EUA entregam provas na ONU a “demonstrar” que Irão lançou ataques no Golfo

25 Jun 2019 / 08:11 H.

Os Estados Unidos asseguraram hoje que partilharam provas com o Conselho de Segurança das Nações Unidas que demonstram o envolvimento do Irão nos ataques a navios no Golfo Pérsico e no abate do drone norte-americano por parte de Teerão.

Segundo o representante dos Estados Unidos no Conselho de Segurança, Jonathan Cohen, os atos de sabotagem contra várias embarcações no porto de Fujairah, em 12 de maio, e os ataques contra dois petroleiros no Estreito de Ormuz, em 13 de junho, só poderiam ser efetuados por um Estado com capacidade e tecnologia suficientes.

Para Cohen, esse país é o Irão e “não existe outra explicação credível”.

“Com base nessas evidências, é claro para nós - e deve ser para o mundo - que o Irão foi responsável pelos ataques de 12 de maio e 13 de junho aos navios no Golfo Pérsico. Estes ataques representam uma séria ameaça à liberdade de navegação comercial”, disse Cohen aos jornalistas, numa declaração sem direito a perguntas.

Sobre o abate do drone norte-americano pelo Irão, na passada semana, Cohen afirmou que também apresentou provas ao Conselho de Segurança de que o aparelho, que “estava a realizar o trabalho de vigilância devido às recentes ameaças contra navios”, não sobrevoava o território iraniano como Teerão tem vindo a defender.

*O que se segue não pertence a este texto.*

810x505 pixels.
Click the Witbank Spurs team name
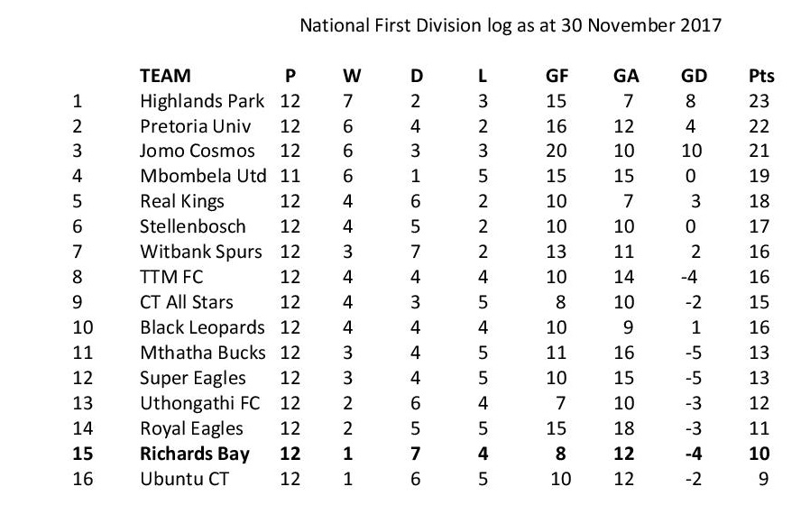[202, 253]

“O Irão tem de aceitar que esses ataques não são aceitáveis. É hora de o mundo se juntar a nós e dizer o mesmo”, declarou Cohen.

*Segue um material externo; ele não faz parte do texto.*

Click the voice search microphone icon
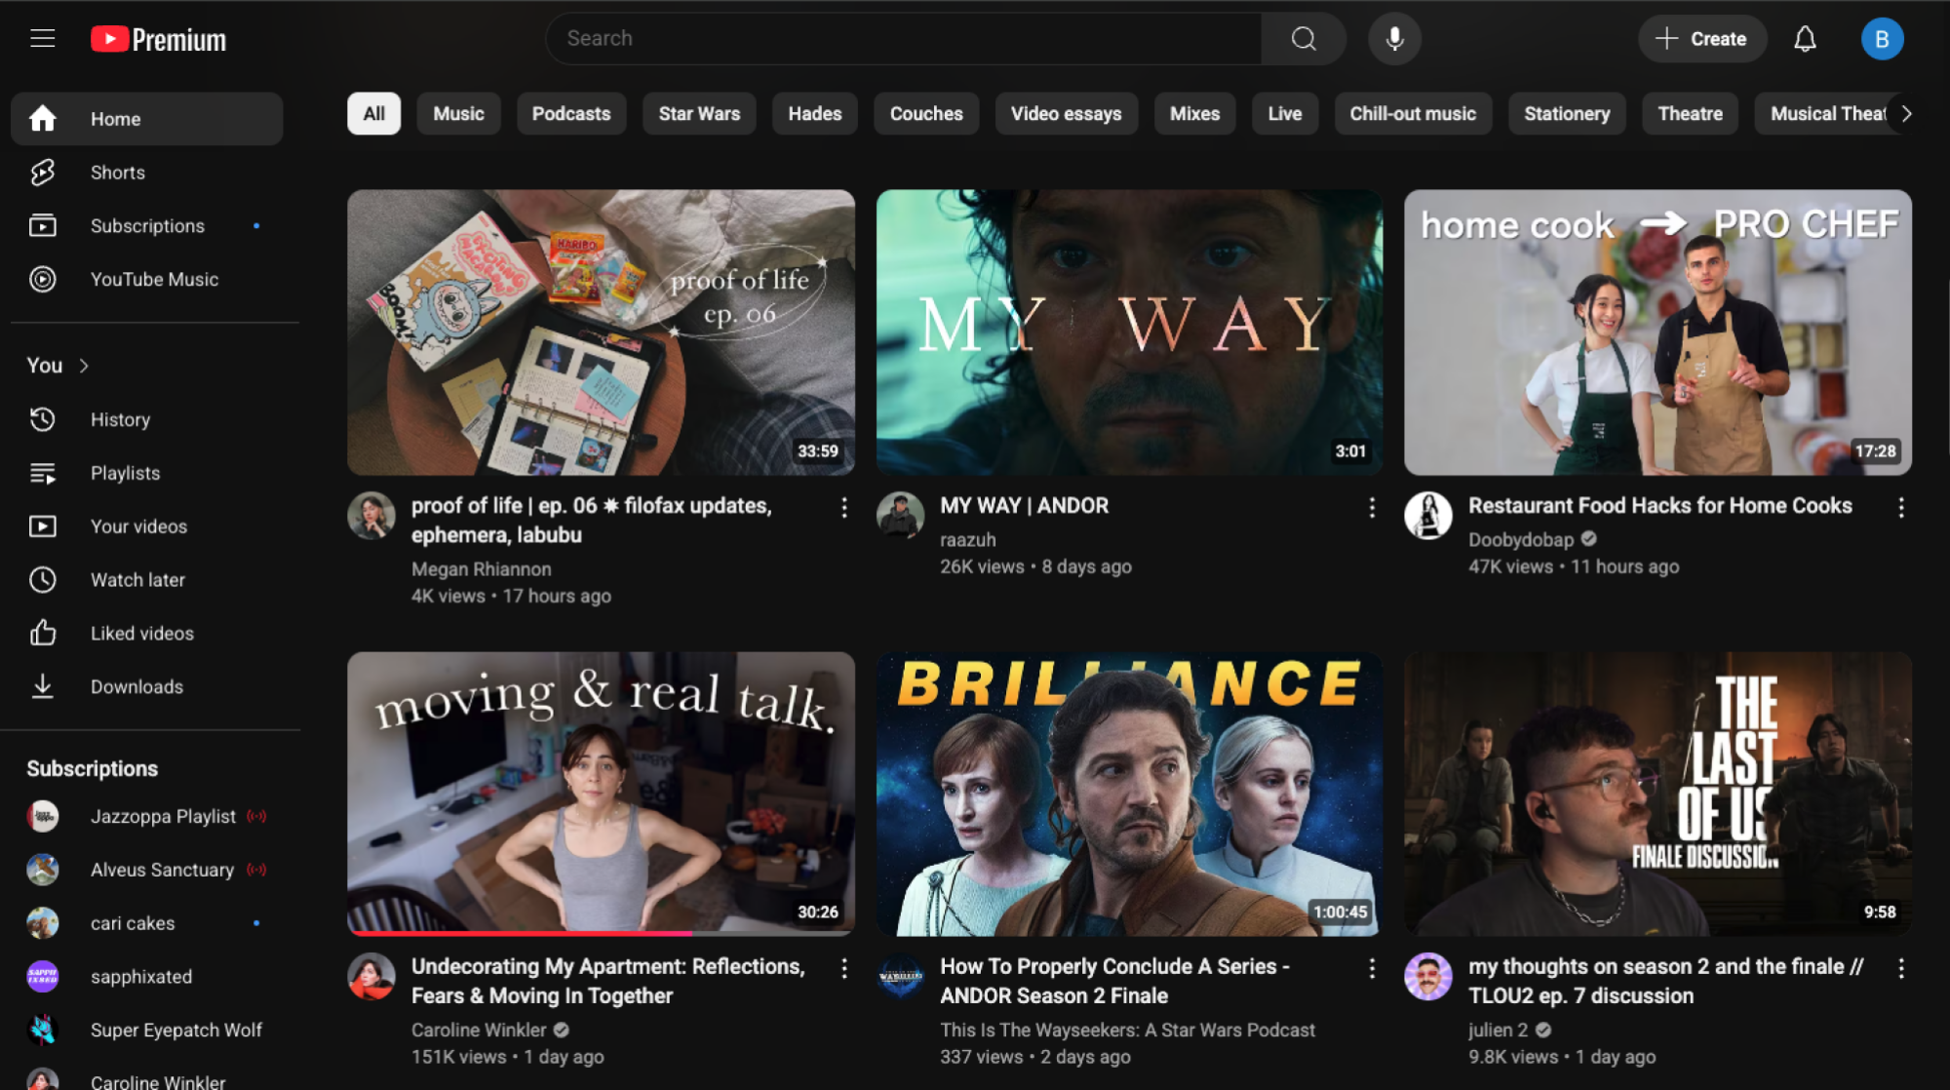 pos(1394,39)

O Conselho de Segurança nas Nações Unidas pediu ao Irão e aos Estados Unidos que se contenham e reduzam a escalada de tensão.

“Os membros do Conselho de Segurança pedem que as partes envolvidas e todos os países da região (do Golfo Pérsico) exerçam a máxima contenção e tomem medidas e ações para reduzir a tensão”, refere um comunicado lido após uma reunião à porta fechada deste organismo, sediado em Nova Iorque, realizada a pedido dos Estados Unidos.

Os 15 membros do mais alto órgão da ONU condenaram os ataques contra petroleiros que ocorreram no Estreito de Ormuz e asseguraram que “representam uma séria ameaça”.

O comunicado defende ainda que “as diferenças devem ser resolvidas pacificamente e por meio do diálogo”.

Por seu lado, a França, a Alemanha e o Reino Unido divulgaram uma declaração conjunta que foi lida no final do encontro pelo embaixador alemão na ONU, Christoph Heusgen, na qual revelaram “grande preocupação com o aumento das tensões no Golfo” e insistiram na necessidade de uma redução da tensão e no diálogo.

“É do interesse de todos mostrar moderação”, insistiu a ‘troika’ europeia no Conselho de Segurança.

A reunião do Conselho de Segurança, para a qual o Irão não foi convidado apesar de solicitar a sua presença, foi convocada na sexta-feira a pedido dos Estados Unidos.